MADISON, Wis. (AP) -- To Wisconsin coach Bo Ryan, getting to the free throw line is simple.
You don't get lazy on defense, you get the ball into the post and you're aggressive going to the hoop.
The Badgers (No. 14 ESPN/USA Today, No. 15 AP) have used that formula all season to make more free throws than their opponents have attempted, and Saturday's 65-56 victory over Minnesota was no different.
Marcus Landry had 12 points to lead five Wisconsin players in double figures and the Badgers (21-4, 11-2 Big Ten) were 25-of-33 from the free throw line, 17-of-21 in the second half.
"I've been fortunate to get guys willing to buy into that for 30 years," Ryan said of his formula. "That's where I'm lucky or obstinate not to accept anything else. I don't know which it is."
Lawrence Westbrook's 3-pointer put Minnesota up 41-38 less than 8 minutes into the second half. But the Badgers responded with a 14-4 run that included 6-of-7 shooting from the free throw line as they retook the lead 52-45.
After another 3 by Westbrook, Wisconsin reeled off a 9-0 run with all of the points coming from the line.
The Gophers were 10-of-23 from 3-point range (44 percent), well above their season average of 37 percent, but a series of missed layups and putbacks caused them to shoot just 25 percent from inside the arc.
Minnesota coach Tubby Smith said the offensive struggles sometimes turned into frustration fouls at the other end, but he declined to delve into the officiating. The Gophers were whistled for 25 fouls compared to 17 called on the Badgers.
"There was a whistle blowing every time down the court," Smith said.

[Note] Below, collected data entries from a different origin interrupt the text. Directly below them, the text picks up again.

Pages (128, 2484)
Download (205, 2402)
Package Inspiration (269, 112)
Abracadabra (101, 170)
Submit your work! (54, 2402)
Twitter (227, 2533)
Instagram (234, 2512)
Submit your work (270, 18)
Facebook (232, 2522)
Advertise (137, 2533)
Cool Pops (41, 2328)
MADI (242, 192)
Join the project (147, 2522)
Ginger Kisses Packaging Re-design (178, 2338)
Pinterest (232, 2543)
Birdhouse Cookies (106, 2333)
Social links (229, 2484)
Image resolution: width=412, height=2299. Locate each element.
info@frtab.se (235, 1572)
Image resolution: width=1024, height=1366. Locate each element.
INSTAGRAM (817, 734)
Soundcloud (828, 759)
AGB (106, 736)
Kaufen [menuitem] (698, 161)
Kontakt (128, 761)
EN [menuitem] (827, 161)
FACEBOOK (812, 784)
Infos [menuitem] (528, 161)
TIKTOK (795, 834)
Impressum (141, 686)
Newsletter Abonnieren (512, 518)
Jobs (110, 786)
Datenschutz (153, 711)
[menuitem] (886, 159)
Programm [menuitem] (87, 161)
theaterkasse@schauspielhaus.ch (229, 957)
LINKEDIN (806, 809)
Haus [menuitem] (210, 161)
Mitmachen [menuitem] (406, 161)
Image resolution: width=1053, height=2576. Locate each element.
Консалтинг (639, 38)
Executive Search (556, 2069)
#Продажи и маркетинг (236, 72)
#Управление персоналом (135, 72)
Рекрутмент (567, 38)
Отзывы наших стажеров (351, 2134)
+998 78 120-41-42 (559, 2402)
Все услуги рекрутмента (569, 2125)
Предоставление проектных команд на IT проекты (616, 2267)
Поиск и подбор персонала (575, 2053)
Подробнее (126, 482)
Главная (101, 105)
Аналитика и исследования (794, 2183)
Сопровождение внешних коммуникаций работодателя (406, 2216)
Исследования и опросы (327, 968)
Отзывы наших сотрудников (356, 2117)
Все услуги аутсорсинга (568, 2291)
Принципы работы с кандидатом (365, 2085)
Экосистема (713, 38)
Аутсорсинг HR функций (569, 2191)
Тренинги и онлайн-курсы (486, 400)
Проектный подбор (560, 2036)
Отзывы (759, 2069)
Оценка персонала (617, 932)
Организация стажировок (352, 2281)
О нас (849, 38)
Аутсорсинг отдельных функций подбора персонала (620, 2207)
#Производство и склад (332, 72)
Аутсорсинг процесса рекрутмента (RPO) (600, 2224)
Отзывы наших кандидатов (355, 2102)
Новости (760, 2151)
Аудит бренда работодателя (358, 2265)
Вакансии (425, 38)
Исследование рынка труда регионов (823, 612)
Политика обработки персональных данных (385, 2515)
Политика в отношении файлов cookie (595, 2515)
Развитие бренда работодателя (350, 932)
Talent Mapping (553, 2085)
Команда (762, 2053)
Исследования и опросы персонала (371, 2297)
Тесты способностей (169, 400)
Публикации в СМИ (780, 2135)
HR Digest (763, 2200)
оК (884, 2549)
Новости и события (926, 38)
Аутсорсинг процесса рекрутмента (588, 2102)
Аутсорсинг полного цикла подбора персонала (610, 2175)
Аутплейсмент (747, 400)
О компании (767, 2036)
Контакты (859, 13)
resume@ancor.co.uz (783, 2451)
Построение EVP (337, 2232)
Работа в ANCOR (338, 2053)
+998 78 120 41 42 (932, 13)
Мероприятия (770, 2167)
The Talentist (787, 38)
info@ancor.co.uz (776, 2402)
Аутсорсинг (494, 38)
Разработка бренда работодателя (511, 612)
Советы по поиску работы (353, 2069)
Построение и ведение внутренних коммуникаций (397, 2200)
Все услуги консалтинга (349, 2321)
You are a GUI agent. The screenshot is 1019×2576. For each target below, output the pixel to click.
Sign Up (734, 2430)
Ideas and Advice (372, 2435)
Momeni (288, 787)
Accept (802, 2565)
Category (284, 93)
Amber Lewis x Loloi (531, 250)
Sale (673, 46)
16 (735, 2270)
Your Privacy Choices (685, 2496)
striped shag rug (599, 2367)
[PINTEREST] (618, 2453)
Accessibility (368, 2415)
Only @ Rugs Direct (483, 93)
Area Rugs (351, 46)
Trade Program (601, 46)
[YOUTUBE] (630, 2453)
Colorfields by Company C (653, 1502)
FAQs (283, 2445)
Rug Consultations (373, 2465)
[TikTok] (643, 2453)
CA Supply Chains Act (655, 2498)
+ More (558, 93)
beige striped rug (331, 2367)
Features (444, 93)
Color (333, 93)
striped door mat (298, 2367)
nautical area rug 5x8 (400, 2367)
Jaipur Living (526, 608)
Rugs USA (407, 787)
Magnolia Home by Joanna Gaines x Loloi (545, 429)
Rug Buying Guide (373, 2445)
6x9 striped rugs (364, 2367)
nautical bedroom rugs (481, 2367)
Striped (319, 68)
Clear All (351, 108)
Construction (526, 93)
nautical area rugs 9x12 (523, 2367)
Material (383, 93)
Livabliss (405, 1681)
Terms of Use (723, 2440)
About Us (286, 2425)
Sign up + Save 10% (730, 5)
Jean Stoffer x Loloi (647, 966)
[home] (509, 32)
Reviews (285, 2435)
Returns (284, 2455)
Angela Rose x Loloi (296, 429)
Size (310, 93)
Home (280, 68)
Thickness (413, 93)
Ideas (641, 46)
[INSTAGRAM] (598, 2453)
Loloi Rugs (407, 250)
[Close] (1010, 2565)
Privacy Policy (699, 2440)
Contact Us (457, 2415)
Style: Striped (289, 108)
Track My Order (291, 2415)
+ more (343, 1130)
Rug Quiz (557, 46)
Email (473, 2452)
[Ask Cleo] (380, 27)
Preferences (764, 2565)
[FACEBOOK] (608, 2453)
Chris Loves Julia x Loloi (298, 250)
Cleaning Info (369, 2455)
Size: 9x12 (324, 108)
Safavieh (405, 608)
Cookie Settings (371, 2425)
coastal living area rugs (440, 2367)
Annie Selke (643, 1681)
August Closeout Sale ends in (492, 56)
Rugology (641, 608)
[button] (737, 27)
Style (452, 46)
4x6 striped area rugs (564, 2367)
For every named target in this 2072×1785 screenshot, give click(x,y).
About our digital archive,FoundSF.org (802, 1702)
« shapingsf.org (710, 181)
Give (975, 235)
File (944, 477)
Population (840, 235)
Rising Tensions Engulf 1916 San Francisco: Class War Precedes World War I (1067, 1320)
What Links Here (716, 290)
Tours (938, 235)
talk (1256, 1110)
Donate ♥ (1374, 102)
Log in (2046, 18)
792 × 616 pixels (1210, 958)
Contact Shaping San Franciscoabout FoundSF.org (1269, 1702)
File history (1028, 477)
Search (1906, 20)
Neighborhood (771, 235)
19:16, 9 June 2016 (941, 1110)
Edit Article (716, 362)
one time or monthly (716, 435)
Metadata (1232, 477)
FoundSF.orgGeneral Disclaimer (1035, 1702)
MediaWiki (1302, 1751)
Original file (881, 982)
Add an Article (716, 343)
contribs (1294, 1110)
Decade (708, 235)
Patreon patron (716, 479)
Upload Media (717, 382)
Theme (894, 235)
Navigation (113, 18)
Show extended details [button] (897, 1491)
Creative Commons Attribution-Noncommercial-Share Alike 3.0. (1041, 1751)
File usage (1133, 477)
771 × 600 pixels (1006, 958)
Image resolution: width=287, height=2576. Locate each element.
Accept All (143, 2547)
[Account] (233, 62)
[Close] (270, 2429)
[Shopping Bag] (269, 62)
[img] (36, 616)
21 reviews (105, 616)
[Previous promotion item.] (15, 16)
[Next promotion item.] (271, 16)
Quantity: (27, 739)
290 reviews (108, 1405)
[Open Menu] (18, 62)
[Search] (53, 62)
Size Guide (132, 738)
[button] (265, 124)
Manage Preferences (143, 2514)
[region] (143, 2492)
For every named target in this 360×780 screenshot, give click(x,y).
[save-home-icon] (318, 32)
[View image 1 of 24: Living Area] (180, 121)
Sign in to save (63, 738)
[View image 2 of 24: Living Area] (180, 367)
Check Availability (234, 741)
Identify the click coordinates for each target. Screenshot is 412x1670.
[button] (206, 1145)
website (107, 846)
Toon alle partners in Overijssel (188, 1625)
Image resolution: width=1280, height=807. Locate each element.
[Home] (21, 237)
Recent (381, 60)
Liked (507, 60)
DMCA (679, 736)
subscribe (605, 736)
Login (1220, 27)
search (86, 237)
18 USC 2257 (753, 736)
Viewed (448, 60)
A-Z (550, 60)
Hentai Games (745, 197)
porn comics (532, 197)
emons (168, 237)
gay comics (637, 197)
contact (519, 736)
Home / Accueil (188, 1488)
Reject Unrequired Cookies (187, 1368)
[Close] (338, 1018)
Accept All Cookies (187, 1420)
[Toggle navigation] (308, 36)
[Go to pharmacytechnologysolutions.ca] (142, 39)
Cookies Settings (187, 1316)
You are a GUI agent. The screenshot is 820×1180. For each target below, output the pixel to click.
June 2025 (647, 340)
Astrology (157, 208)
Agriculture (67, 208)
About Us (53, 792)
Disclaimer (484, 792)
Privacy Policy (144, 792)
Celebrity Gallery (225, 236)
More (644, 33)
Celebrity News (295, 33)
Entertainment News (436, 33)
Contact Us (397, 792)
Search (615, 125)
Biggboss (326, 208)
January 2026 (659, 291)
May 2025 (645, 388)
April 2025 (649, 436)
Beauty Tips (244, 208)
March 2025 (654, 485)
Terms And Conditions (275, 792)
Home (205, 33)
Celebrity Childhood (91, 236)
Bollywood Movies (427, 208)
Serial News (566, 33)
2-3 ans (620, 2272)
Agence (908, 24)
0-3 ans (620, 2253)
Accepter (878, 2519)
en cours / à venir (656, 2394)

Jason Bohannon, who scored a career-high 18 points in Wednesday's win at No. 13 Indiana, sprained his ankle in practice Friday and was listed as doubtful for the game. But he came off the bench to score 11 points, hitting all six of his free throws.
Wisconsin led 27-26 at halftime after Butch, whose banked 3-pointer in the final seconds beat Indiana on Wednesday, hit a 3 in the closing seconds.
Butch, who was 5-of-8 from the line, said he often hears others griping as he waits to shoot free throws. He said Wisconsin's movement on offense and discipline on defense create the disparity that often shows up in the box score.
"Make sure you play defense the right way, and they won't call fouls," he said.